§ Source excerpt
────────────────────────────────────────

It sounds like the plot of a bad 1990s TV series: two bright siblings become separated at birth only to meet years later; the two could not be more antagonistic. Believe it or not, physicists at UC Berkeley and the Smithsonian Astrophysical Observatory at Harvard University claim this is more or less the story of our very own sun. Our solar system, they say, was born as a binary, but the twin — much colder and dimmer — shot somewhere in the cold recesses of the outer solar system. Every once in a while, Nemesis comes close enough to wreck havoc by disturbing asteroids in the outer belt. Some now believe Nemesis had a hand in the great mass extinction that wiped out the dinosaurs. Most stars in the same class as our Sun must have formed this way, according to a controversial paper set to appear in an upcoming edition of the Monthly Notices of the Royal Astronomical Society (arXiv).
Are all stars born in a litter?
Many stars actually have companions. In Star Wars, the fictional desert planet of Tatooine orbits around a pair of binary stars and since the movie came out, scientists have learned how surprisingly common these are. The English astronomer William Herschel (1738–1822) made the first discovery of a true binary system in the 1700s. He observed the motion of a pair of stars and concluded that they were in orbit around each other. Our nearest star, Proxima Centauri, is a triple star system.
In the 1980s, scientists suggested the presence of Nemesis, a second star — either a brown dwarf, dim red dwarf or white dwarf — in the sun’s system as a reason behind the periodic mass extinctions that occurred in Earth’s history. Every 26 million years or so, some paleontologist suggest, Nemesis’ motion disturbs asteroids and other space rocks in the cold margins of the solar system, flinging some on a collision course with the Earth. Such an asteroid may have killed all the dinosaurs 65 million years ago.
Even today, however, Nemesis is nowhere to be found. Steven Stahler, a UC Berkeley research astronomer, and Sarah Sadavoy, a NASA Hubble fellow at the Smithsonian Astrophysical Observatory, have come across what they think is the next best thing. Working with the VLA nascent disk and multiplicity survey (VANDAM,) they investigated the dense Perseus cloud about 600 light-years away from Earth where many young stars were present using. Their conclusion was that all Sun-like stars are probably born with a companion.
“We are saying, yes, there probably was a Nemesis, a long time ago”
“We ran a series of statistical models to see if we could account for the relative populations of young single stars and binaries of all separations in the Perseus molecular cloud, and the only model that could reproduce the data was one in which all stars form initially as wide binaries. These systems then either shrink or break apart within a million years,” Stahler said.

────────────────────────────────────────

Saved data entries:
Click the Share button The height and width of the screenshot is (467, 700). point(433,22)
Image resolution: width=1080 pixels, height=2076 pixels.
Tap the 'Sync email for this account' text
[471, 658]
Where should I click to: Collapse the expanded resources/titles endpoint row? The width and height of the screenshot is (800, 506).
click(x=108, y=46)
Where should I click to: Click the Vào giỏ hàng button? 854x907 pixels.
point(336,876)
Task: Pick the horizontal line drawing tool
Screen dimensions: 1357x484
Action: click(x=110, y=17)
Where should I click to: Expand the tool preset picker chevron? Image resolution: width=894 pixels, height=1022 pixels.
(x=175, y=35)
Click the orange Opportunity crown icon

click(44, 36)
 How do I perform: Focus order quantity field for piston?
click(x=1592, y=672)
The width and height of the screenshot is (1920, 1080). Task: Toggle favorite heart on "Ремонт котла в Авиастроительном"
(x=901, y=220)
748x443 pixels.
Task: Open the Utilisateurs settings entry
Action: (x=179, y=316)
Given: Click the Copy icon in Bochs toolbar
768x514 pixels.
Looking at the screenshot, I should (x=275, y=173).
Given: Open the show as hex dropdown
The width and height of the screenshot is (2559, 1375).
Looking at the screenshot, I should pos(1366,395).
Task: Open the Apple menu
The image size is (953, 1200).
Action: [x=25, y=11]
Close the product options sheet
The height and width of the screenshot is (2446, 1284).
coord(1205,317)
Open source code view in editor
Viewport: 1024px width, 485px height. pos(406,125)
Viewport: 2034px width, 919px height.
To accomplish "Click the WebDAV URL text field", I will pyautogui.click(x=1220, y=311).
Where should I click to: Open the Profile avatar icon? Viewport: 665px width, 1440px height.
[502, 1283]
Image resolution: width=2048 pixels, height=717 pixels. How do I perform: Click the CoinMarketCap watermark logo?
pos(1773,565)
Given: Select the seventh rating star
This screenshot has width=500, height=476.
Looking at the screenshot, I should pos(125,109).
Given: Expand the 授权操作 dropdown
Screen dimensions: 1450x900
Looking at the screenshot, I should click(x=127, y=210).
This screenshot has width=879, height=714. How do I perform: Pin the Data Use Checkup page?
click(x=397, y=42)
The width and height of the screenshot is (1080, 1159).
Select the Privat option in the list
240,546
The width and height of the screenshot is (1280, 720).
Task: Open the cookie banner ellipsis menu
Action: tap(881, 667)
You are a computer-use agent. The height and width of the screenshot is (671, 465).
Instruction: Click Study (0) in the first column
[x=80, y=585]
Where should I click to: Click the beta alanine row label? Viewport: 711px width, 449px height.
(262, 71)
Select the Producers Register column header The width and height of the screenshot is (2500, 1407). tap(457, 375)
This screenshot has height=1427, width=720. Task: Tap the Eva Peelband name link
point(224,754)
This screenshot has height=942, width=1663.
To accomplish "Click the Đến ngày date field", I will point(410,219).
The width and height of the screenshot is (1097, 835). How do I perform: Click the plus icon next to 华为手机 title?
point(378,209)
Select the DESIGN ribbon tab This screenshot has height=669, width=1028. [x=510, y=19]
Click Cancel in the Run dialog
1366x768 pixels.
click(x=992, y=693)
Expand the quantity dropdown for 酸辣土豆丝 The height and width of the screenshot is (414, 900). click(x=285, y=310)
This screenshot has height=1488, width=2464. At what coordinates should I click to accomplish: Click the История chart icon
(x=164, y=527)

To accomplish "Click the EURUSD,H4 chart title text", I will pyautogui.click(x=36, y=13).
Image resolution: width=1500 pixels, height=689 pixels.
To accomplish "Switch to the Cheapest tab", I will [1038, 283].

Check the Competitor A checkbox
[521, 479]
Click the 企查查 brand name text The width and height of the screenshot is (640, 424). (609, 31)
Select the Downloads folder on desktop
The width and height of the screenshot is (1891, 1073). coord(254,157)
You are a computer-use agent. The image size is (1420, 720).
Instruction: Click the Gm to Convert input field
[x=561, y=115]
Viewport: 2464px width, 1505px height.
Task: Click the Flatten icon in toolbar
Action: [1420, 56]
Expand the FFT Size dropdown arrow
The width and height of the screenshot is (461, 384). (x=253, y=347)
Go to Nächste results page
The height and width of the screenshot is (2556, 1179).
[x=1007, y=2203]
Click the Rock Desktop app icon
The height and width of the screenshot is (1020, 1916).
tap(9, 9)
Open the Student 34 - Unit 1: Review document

────────────────────────────────────────

§ Exercise set
1/ Answer these questions about the article on the sun's possible twin:
(a) Who made the first discovery of a true binary system?
(b) How often, according to some paleontologists, does the motion of Nemesis disturb asteroids and other space rocks?
(c) About how far from Earth is the Perseus cloud that was investigated?
2/ Give the next part of the article on the sun's possible twin, continuing after its final sentence.

§ Task responses
1/
(a) The English astronomer William Herschel (1738–1822).
(b) Every 26 million years or so.
(c) About 600 light-years.

2/
VANDAM is sensitive enough to identify very young stars less than half a million years old known to belong to Class 0, as well as ‘toddlers’ like stars between 500,000 years and 1 million years old, which belong to Class 1. In total, the analysis suggests the cloud nurses 45 lonely stars, 19 binary star systems, 5 other systems that contain more than two stars.
Zooming in, the team found that all Class 0 stars separated by less than 500 astronomical units, or AU, were binary and aligned with the axis of the cloud. One astronomical unit is the average distance between the sun and Earth (93 million miles), which a means wide binary companion to our sun would have been 17 times farther from the sun than its most distant planet today, Neptune (today, because some think there’s a mysterious Planet 9 waiting to be found). Class 1 stars, on the other hand, tended to be clumped together at 200 AU and weren’t aligned with the cloud’s axis.
Out of all the modeled scenarios, the only thing that could explain the distribution of stars seen by the astronomers was the conclusion that all stars of masses around that of the sun start off as wide Class 0 binaries in egg-shaped dense cores, after which some 60 percent split up over time.
“The idea that many stars form with a companion has been suggested before, but the question is: how many?” said first author Sarah Sadavoy, a NASA Hubble fellow at the Smithsonian Astrophysical Observatory. “Based on our simple model, we say that nearly all stars form with a companion. The Perseus cloud is generally considered a typical low-mass star-forming region, but our model needs to be checked in other clouds.”
This is the first time evidence has been presented to support the idea that most Sun-like stars are born as binaries, a long-assumed hypothesis — one that lacked teeth until now. Previously, computer simulations, like by Pavel Kroupa of the University of Bonn, concluded that all stars are born as binary.
“The key here is that no one looked before in a systematic way at the relation of real young stars to the clouds that spawn them,” Stahler said. “Our work is a step forward in understanding both how binaries form and also the role that binaries play in early stellar evolution. We now believe that most stars, which are quite similar to our own sun, form as binaries. I think we have the strongest evidence to date for such an assertion.”
This is just the beginning, though. The findings and models presented in the new study provide ample ground for other researchers to build on. In time, we might learn more about the physics that govern this rule. Whatever’s the case, it’s exciting to hear about the possibility, no matter how faint it may be, of finding a star somewhere in our neighborhood.